3
votes

My Code:

using (XmlTextReader inputReader = new XmlTextReader(xml, XmlNodeType.Document, new XmlParserContext(null, null, "en", XmlSpace.Default)))
        {
            XsltArgumentList arglist = new XsltArgumentList();
            GetXSLT().Transform(inputReader, arglist, outputStream);
        }

The XmlTextReader is created fine, inside the XML there is an entity reference for a vertical tab ()

The line that errors is the call to Transform. It says that there is an invalid XML character (the vertical tab of course).

I've tried using the approach referenced in the following article:
Escape invalid XML characters in C#

My question is: how can I remove or ignore the invalid characters using the .NET framework like the link states?

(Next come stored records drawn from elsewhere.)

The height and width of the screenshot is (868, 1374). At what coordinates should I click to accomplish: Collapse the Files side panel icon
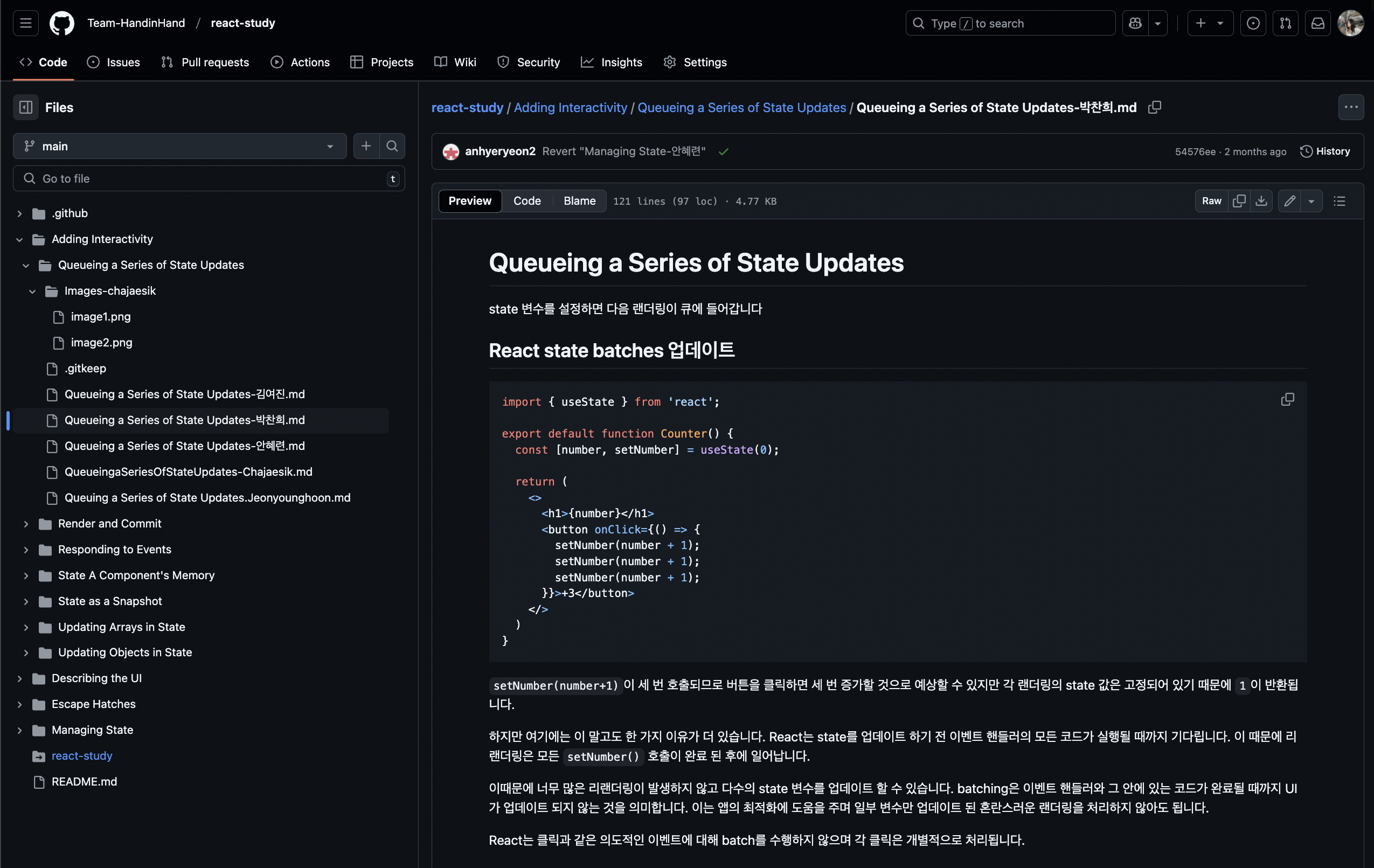point(26,107)
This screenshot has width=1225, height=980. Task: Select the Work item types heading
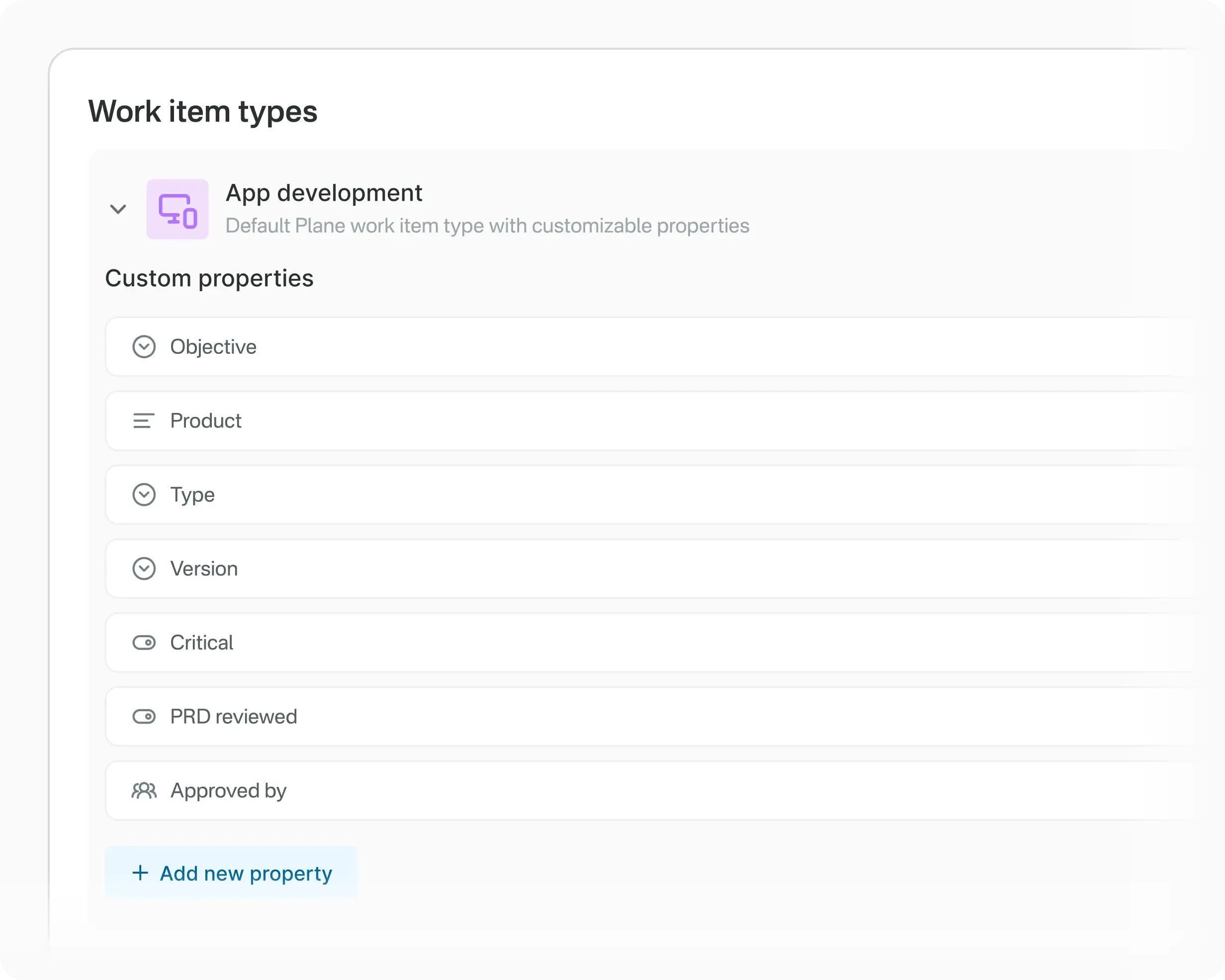tap(203, 111)
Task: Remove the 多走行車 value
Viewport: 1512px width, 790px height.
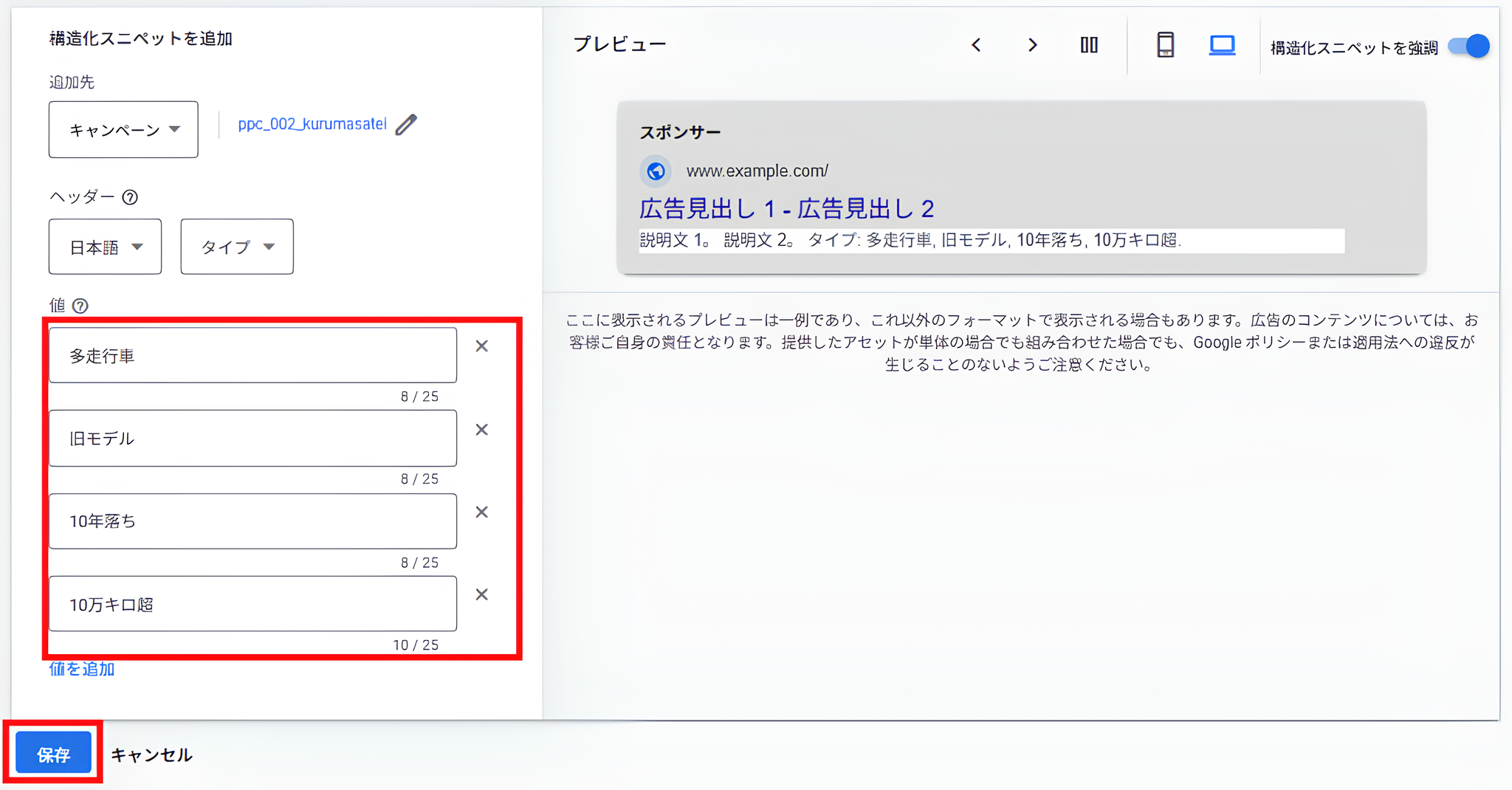Action: [481, 346]
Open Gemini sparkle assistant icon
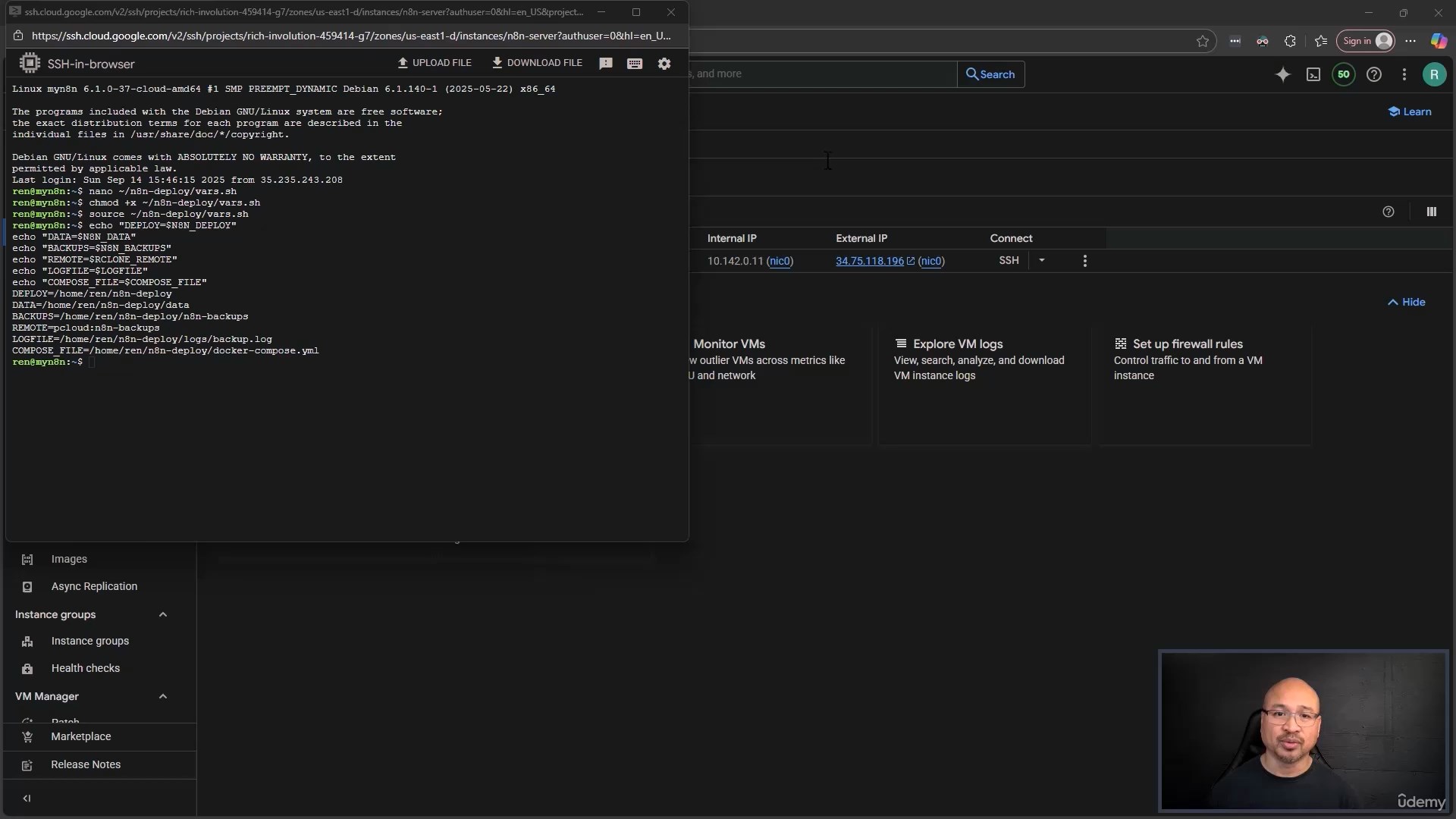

note: in a way that doesn't involve hard coding a list of entity references to replace (I'm already doing this and it is horrible and I feel bad, and I should)

1
You can try ignoring it instead of removing.GSerg
I tried but it still throws the same exceptionNateous
You are ignoring them while reading, you should also ignore them while writing.GSerg
you are right, I just got thatNateous
i'll mark as Answer if you can post a nice way to use var validXmlChars = text.Where(ch => XmlConvert.IsXmlChar(ch)).ToArray(); to get the characters removedNateous

1 Answers

1
votes

Try ignoring invalid XML characters both while reading and writing:

var readerSettings = new XmlReaderSettings() { CheckCharacters = false, ConformanceLevel = ConformanceLevel.Document };

using (var inputReader = XmlTextReader.Create(xml, readerSettings, new XmlParserContext(null, null, "en", XmlSpace.Default)))
{
    XsltArgumentList arglist = new XsltArgumentList();
    var xslt = GetXSLT();

    var writerSettings = xslt.OutputSettings.Clone();
    writerSettings.CheckCharacters = false;

    using (var outputWriter = XmlWriter.Create(outputStream, writerSettings))
    {
        xslt.Transform(inputReader, arglist, outputWriter);
    }
}